A movimentação de peões e máquinas já excita os moradores das cidades do eixo da BR-163 e desperta a cobiça de empresários por oportunidades futuras, sobretudo em infraestrutura, agroindústria e serviços. A construção de pontes, galerias pluviais e obras de drenagem e terraplenagem sinaliza aos empreendedores a chance de bons negócios.
No fim de maio, o Valor acompanhou um grupo de empresários durante as vistorias do diretor-geral do Dnit, Luiz Antônio Pagot, às obras da rodovia. "A BR vai ser um forte vetor de atração de capital. Estamos fazendo devagar, mas bem feito. Temos 2 mil máquinas nos trechos e toda a estrada já está em obras", disse Pagot.

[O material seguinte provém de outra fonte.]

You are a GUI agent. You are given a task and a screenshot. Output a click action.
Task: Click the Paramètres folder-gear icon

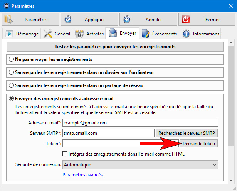(8, 19)
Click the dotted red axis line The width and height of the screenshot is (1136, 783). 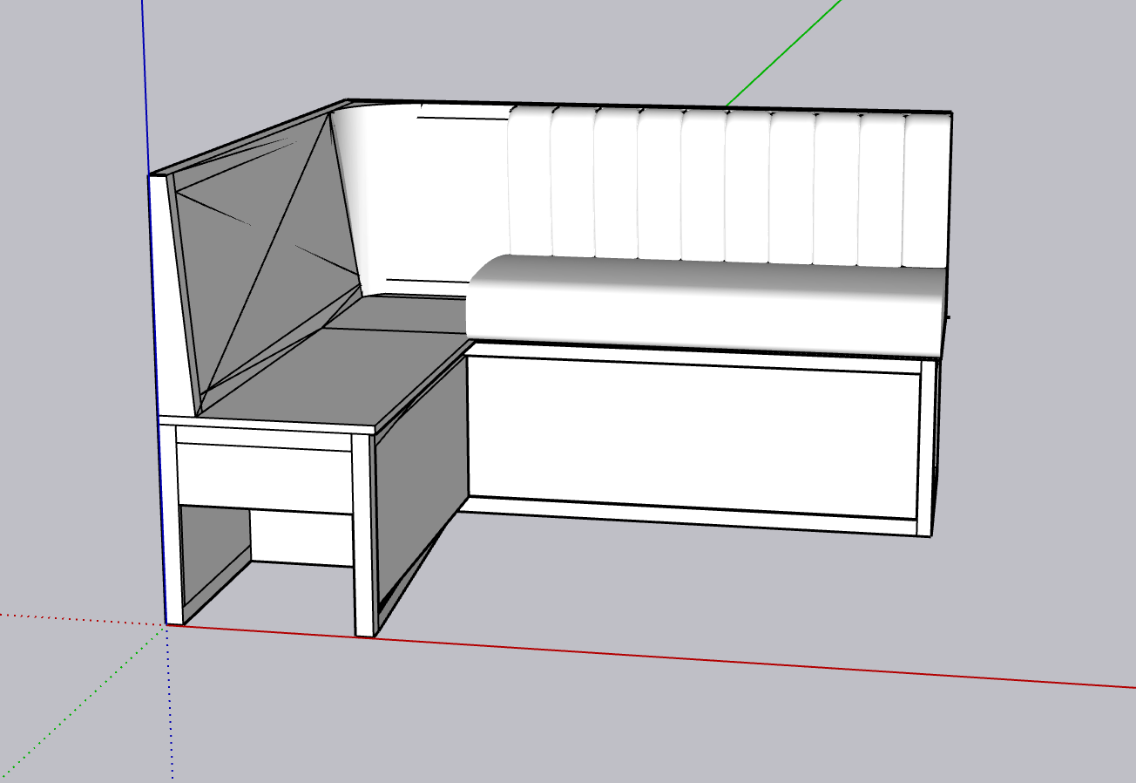(78, 618)
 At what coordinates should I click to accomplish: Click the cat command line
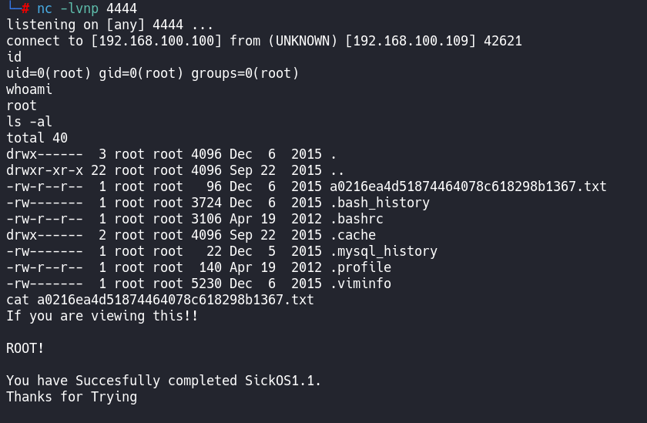click(x=160, y=300)
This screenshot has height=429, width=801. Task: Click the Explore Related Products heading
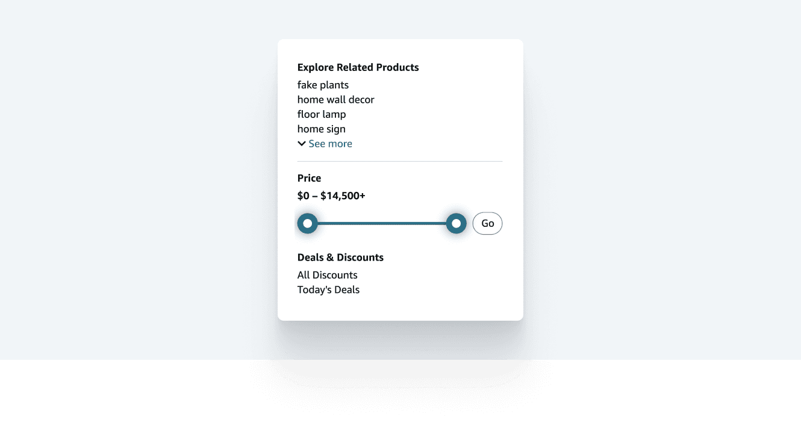click(x=358, y=67)
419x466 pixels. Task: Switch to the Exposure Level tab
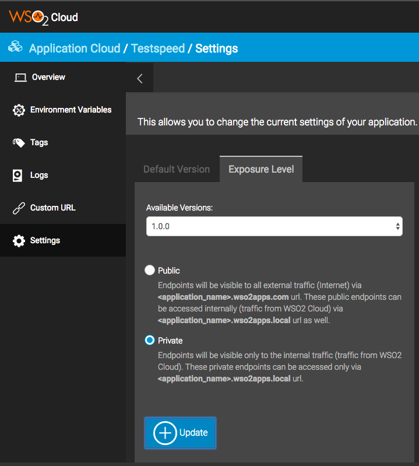click(261, 169)
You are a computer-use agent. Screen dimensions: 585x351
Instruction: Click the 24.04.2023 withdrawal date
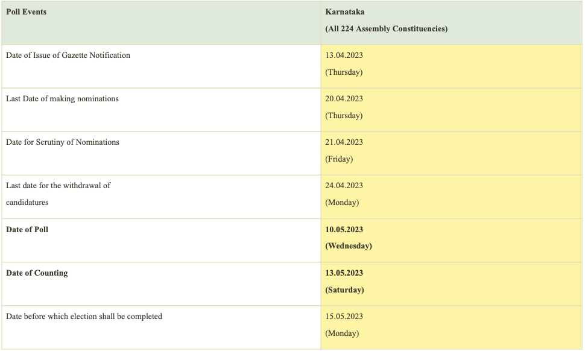344,186

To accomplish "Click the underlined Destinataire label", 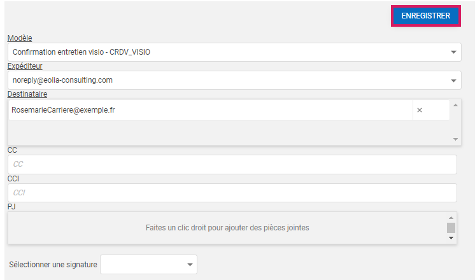I will 27,94.
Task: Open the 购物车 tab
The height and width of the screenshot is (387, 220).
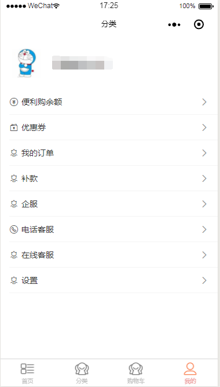Action: (136, 373)
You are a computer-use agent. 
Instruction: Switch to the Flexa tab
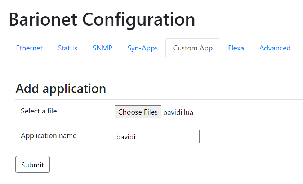[236, 48]
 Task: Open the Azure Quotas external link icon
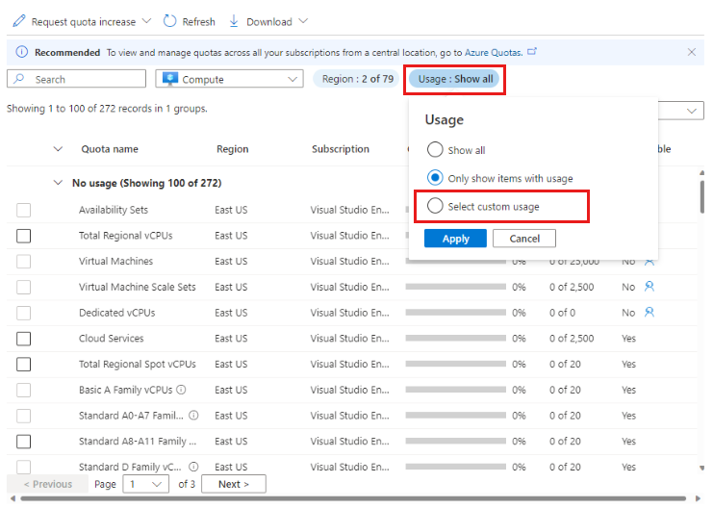point(532,52)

Ao longo de 1,3 mil km, de Sinop (MT) a Santarém (PA), a comitiva foi efusivamente recebida por políticos e lideranças locais com foguetórios e propostas de investimento.
Grandes grupos, como Bertin e Amaggi, aguardam avanços na BR para tirar planos do papel. "Itaituba, por exemplo, vai virar um porto importante para escoar os grãos do norte de Mato Grosso", disse o ex-governador Blairo Maggi, dono da Amaggi. "Estamos aqui por isso, já que progresso não passa em estrada de chão nem dorme no escuro", discursou em Rurópolis, no entroncamento da Transamazônica com a BR-163.
O prefeito local, Aparecido Florentino (PMDB), fez apelos à caravana. "Invistam aqui, por favor". Sob o sol abrasador, o administrador do porto de Santarém, Celso Lima, informou que aplicará R$ 68 milhões na expansão das instalações em 2011.
"A demanda vai passar de 6 milhões para 10 milhões de toneladas de grãos por ano. E teremos madeira e carga frigorificada. Tudo alfandegado", previu. A multinacional Cargill, segundo Lima, ampliará sua área portuária para receber outras 5 milhões de toneladas de grãos das novas fazendas de soja e milho da região.
Em Castelo de Sonhos, o gerente da usina Curuá, controlada pelos grupos Bertin e Dias, revelou que as empresas têm um projeto de R$ 6 milhões para levar aos confins do Pará "banda larga" de internet por meio de 150 km de cabos de fibra ótica, a partir de Guarantã do Norte (MT). "Teremos uma demanda forte por aqui", previu Flávio Belloni.
Uma das maiores empresas de leilão de gado do mundo, que chegou a vender 31 mil bois em uma tarde, a Estância Bahia já começou a comercializar rebanhos da região. "Num raio de 200 km de Castelo, existe 1,5 milhão de bois. É muito gado. Vamos fazer muito negócio aqui", disse o empresário Maurício Tonhá.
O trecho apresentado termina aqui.